As National Poetry Day’s founder William Sieghart reflects: ‘Why is poetry so in demand? Because it provides us with an expression of how we feel, often more elegantly worded than we could manage ourselves, and gives us a sense of complicity, a sense of no longer being alone in our thoughts or our lives. At a time when most cultural venues have had to close their doors, poetry is thriving because it allows people to connect and communicate.’
Poet Benjamin Zephaniah agrees, saying: ‘National Poetry Day helps people discover poetry: it doesn’t just get them thinking about poetry, it gets them thinking about the world.‘
If I want to know what a woman’s life is like, say, where can I go? I could listen to the government and I’d get a bland version of it, or I could look at some statistics, but if I want to know what they feel like when they get up in the morning, and what they feel like when they have children, or what they feel that when they go to the bathroom, poetry will tell me a lot more. I could say, without sounding too dramatic, that poetry saved my life.’
Author Margaret Atwood, who has released a poem from her forthcoming collection Dearly especially for National Poetry Day, agrees, defining poetry as the core of her craft:‘
Poetry has always been central to my other forays into language. It opens doors for me into spaces that may later be found to contain stories.’

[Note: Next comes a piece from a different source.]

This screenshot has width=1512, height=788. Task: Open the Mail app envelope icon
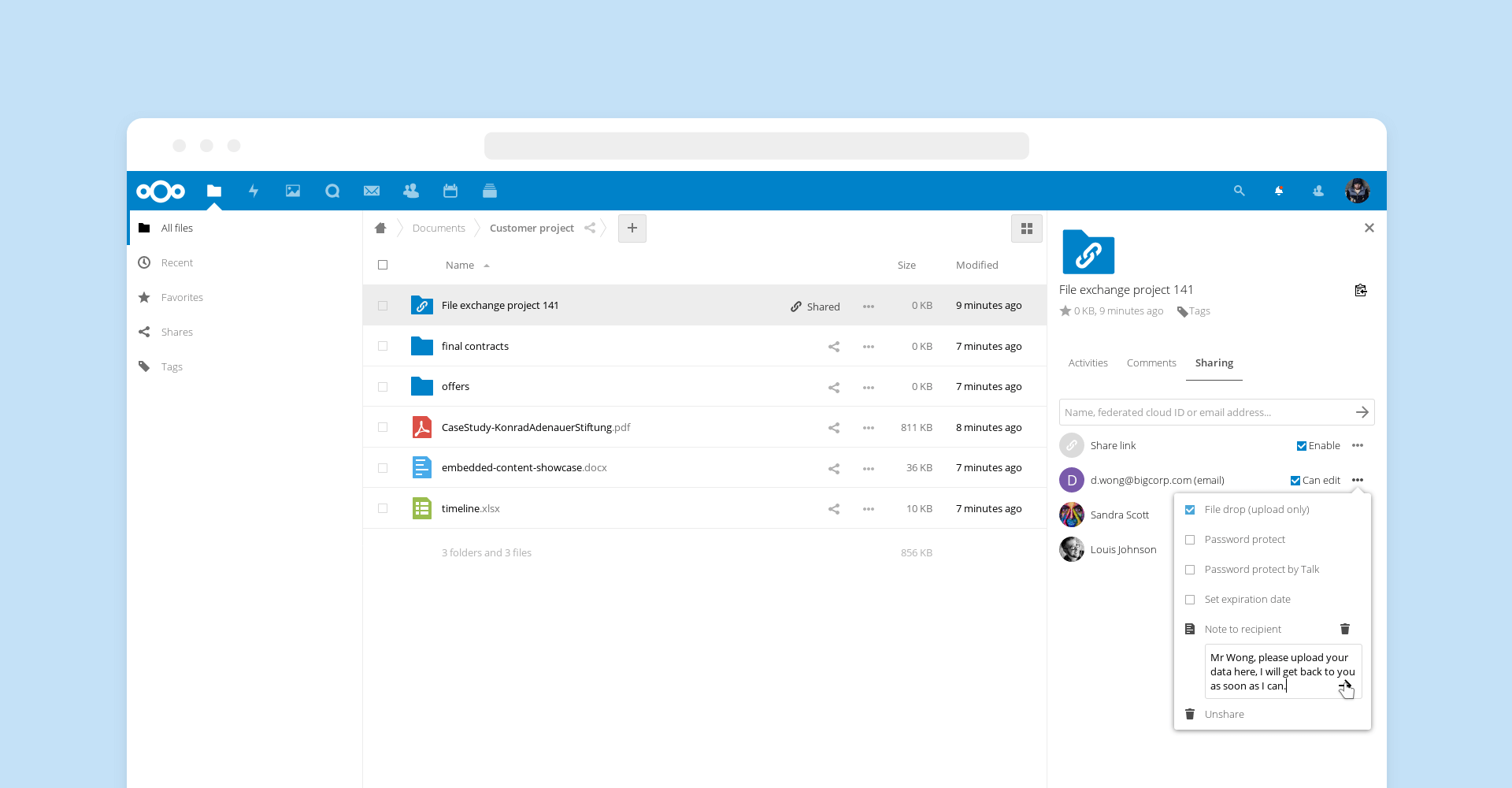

The National Poetry Day team, in partnership with Waterstones and Penguin Random House, now invites everyone to put forward their own creative response to Atwood’s poem for a chance to win a signed copy of Dearly. They can post a video performance of the poem, a picture or a short poem of their own, using #AtwoodNPD.
Atwood’s involvement, alongside that of other artists working in a wide range of artforms - music, performance, drama, art - demonstrates the flexibility and centrality of poetry to culture.
As Sieghart adds: ‘2020 may go down as the year of bubbles and screens as the pandemic continues to confine many to our homes, but it has also allowed us to increase the ways in which we can reach out to others, and for many more people to understand the healing power of poetry in the most difficult of times.’
Other initiatives taking place this year, as featured on National Poetry Day’s interactive map, include an exclusive reading from Wordsworth’s Dove Cottage by Poet Laureate Simon Armitage and the shortlist announcement for the 2020 CLiPPA (Centre for Literacy in Primary Poetry Award), the UK’s only award for published poetry for children.